Saved data entries
[Start of section]

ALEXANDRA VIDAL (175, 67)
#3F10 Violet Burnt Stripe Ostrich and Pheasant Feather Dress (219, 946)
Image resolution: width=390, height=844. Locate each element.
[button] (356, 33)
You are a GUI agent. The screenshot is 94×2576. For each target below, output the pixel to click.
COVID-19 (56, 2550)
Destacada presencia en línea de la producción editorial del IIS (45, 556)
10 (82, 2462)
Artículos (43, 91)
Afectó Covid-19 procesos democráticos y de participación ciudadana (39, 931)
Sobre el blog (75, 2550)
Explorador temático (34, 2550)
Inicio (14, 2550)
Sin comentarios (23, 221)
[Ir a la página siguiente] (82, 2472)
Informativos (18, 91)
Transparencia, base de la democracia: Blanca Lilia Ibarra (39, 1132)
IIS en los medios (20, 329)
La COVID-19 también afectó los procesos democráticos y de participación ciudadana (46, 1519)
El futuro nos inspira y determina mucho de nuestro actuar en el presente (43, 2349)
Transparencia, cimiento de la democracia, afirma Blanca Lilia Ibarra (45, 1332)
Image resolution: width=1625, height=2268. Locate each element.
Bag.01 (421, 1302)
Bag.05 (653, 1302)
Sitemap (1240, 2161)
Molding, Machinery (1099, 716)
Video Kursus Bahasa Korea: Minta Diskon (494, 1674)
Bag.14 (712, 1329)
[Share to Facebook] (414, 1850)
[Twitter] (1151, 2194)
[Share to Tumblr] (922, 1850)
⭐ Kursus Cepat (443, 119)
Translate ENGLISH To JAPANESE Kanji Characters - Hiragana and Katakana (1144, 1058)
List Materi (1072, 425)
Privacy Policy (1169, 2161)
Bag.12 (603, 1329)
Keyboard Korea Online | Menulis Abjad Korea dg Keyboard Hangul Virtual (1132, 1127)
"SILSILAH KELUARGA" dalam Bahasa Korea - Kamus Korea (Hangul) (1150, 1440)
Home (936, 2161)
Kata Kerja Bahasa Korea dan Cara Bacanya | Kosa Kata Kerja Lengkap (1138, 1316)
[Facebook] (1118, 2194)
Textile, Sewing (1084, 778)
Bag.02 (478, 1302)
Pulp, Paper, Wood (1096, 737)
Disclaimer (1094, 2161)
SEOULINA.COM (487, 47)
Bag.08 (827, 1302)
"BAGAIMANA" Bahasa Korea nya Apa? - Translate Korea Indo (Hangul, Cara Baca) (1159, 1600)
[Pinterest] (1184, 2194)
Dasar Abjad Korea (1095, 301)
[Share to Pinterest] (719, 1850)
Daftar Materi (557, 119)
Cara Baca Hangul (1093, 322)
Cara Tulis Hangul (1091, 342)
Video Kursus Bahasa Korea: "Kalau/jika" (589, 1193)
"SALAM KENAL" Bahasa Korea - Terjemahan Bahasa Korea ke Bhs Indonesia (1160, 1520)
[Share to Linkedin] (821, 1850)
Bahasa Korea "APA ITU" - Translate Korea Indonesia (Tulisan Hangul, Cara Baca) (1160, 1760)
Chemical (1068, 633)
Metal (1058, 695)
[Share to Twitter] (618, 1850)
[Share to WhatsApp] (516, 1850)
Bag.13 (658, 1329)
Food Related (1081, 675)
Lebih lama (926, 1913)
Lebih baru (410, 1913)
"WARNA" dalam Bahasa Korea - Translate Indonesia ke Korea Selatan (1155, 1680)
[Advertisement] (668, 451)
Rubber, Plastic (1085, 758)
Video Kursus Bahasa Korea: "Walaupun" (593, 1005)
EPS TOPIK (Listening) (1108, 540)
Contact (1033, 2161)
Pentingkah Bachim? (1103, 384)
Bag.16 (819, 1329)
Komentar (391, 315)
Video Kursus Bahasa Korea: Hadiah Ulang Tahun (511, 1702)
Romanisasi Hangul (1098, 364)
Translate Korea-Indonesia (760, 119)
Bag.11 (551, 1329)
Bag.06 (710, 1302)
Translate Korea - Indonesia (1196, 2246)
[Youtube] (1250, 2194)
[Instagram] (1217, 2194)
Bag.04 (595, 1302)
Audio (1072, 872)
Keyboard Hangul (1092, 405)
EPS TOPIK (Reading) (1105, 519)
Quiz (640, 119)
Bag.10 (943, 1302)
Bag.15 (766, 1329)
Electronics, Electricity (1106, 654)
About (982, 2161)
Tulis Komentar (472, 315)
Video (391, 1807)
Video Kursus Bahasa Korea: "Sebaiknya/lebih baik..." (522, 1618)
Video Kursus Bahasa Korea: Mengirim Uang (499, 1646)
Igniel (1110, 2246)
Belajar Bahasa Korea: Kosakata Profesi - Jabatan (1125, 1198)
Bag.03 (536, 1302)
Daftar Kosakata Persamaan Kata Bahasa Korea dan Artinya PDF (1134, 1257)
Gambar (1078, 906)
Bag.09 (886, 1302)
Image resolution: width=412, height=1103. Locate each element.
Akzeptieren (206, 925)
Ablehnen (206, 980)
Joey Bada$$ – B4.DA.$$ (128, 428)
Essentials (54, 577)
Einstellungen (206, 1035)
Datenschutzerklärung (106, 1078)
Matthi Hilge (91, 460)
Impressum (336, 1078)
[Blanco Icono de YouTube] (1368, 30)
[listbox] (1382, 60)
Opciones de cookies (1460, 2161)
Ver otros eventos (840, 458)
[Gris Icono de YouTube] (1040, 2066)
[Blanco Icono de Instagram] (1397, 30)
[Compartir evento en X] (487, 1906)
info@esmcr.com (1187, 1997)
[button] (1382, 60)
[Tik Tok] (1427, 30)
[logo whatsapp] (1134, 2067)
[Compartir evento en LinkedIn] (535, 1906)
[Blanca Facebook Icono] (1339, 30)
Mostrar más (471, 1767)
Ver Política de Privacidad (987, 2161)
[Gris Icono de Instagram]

[End of section]

[TO DO]: The expected answer is an exact copy of the lines above, beginning at the line with "Sin comentarios (23, 221)" and ending at the line with "IIS en los medios (20, 329)", with both ends in.

[SOLUTION]:
Sin comentarios (23, 221)
[Ir a la página siguiente] (82, 2472)
Informativos (18, 91)
Transparencia, base de la democracia: Blanca Lilia Ibarra (39, 1132)
IIS en los medios (20, 329)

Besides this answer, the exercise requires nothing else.